Go through the listing below and return each line that includes "chart".

• • • • •

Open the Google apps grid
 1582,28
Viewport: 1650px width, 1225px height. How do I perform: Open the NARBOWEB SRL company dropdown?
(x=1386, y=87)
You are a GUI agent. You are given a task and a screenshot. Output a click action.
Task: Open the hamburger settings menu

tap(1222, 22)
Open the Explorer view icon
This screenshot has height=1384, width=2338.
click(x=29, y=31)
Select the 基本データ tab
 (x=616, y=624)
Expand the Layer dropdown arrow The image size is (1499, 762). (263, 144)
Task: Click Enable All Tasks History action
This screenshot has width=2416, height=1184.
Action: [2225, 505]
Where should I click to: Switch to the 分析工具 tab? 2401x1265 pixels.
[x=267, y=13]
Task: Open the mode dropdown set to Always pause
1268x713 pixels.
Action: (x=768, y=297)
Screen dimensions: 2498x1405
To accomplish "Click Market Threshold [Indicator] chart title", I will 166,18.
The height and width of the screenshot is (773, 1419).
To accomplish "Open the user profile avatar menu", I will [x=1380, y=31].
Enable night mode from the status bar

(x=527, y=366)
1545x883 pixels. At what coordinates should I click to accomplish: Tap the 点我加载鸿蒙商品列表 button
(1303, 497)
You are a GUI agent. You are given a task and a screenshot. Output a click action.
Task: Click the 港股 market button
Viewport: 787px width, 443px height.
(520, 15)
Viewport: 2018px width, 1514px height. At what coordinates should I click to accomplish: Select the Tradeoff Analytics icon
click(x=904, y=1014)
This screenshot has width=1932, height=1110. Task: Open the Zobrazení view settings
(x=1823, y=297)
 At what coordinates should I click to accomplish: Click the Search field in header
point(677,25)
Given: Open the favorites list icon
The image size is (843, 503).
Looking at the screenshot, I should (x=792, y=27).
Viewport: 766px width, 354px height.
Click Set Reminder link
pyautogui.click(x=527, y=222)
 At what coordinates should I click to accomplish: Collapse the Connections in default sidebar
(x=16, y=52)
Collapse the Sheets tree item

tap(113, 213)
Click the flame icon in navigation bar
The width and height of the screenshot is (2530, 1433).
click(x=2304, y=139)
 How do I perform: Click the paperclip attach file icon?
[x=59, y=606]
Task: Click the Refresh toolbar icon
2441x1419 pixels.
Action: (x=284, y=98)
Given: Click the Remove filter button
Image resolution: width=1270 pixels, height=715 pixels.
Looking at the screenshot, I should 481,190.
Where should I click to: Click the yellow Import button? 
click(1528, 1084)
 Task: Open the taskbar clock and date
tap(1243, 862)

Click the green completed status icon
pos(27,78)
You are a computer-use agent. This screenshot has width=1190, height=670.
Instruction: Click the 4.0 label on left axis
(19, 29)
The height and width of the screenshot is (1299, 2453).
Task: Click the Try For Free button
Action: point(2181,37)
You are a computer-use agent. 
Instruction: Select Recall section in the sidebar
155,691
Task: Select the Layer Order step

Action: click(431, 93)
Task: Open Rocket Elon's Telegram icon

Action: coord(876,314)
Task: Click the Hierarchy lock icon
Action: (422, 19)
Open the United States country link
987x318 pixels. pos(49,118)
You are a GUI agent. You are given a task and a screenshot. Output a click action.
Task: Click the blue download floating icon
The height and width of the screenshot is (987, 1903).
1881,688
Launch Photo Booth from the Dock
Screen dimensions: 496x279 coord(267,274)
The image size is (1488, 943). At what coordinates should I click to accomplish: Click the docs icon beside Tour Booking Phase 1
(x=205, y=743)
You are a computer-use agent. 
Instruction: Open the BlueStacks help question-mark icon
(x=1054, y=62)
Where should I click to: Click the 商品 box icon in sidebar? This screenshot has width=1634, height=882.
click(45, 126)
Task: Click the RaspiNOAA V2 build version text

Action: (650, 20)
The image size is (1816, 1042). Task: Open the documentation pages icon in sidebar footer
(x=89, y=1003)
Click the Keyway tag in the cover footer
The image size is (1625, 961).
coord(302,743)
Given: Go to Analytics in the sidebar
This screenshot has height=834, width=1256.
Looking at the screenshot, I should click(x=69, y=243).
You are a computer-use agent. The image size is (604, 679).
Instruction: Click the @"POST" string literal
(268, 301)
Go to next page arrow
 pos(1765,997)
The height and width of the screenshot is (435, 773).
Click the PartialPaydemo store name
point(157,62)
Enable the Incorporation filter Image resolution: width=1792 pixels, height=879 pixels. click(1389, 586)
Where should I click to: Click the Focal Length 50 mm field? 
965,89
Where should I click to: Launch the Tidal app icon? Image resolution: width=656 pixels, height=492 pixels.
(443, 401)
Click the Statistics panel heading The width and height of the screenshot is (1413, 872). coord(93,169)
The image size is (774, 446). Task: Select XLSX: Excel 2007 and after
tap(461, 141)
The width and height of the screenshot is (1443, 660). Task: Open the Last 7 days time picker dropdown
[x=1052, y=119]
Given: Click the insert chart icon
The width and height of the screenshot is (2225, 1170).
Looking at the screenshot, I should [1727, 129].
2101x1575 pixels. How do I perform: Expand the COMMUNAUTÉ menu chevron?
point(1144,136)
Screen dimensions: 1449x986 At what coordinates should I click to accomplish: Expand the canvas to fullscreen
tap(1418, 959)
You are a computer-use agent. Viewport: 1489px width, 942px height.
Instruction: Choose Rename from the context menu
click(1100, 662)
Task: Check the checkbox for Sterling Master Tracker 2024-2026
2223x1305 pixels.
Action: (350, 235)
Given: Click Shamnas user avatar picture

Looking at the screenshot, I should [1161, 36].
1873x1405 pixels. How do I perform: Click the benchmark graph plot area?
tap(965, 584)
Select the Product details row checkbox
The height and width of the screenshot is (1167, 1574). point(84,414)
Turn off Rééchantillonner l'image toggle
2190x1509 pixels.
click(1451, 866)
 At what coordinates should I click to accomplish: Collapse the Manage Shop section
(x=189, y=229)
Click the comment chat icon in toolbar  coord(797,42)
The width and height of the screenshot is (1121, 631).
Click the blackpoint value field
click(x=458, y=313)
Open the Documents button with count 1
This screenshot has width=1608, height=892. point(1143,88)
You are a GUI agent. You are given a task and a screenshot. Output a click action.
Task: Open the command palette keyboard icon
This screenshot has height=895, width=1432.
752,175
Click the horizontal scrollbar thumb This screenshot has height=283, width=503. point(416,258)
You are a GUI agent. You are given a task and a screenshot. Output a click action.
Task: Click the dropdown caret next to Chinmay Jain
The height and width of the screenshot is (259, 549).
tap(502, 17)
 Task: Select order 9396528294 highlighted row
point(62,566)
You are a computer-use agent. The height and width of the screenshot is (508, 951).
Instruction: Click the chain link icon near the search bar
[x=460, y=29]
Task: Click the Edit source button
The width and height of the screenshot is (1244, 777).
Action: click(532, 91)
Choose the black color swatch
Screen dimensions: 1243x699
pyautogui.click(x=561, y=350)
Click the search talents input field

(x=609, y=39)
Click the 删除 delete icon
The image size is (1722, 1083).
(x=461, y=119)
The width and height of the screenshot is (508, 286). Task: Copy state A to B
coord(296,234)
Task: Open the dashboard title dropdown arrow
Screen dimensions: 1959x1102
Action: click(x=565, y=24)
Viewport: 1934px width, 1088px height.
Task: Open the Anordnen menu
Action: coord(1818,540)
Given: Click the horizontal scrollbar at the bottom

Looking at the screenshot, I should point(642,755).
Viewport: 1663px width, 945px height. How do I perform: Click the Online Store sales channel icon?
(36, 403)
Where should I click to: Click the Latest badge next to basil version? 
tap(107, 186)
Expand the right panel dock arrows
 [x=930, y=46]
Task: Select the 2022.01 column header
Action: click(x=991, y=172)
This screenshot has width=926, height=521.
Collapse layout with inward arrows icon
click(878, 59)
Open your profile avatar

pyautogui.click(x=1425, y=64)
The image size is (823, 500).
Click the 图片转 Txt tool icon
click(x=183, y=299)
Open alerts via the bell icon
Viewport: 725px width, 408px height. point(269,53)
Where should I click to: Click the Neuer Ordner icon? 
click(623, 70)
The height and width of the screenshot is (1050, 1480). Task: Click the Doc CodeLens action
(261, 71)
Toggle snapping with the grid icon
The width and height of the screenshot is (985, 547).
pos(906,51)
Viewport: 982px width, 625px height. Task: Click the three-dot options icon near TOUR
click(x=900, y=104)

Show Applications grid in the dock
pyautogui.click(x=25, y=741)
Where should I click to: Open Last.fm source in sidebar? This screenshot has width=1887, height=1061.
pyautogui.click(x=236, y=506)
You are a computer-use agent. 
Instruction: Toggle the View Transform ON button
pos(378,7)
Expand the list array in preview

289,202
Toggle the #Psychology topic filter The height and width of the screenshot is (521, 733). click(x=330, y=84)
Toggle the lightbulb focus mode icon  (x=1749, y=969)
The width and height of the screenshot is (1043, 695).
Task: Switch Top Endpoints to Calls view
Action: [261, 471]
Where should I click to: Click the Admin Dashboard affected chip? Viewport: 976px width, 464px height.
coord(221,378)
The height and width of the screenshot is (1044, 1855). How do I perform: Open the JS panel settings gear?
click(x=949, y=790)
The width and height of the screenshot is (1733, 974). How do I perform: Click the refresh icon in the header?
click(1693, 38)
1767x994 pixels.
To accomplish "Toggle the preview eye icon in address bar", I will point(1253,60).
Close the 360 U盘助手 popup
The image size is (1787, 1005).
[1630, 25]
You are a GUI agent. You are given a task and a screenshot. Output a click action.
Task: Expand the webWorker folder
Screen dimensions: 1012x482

• • • • •

» Response to this exercise
To accomplish "Click Market Threshold [Indicator] chart title", I will 166,18.
Given: Click the insert chart icon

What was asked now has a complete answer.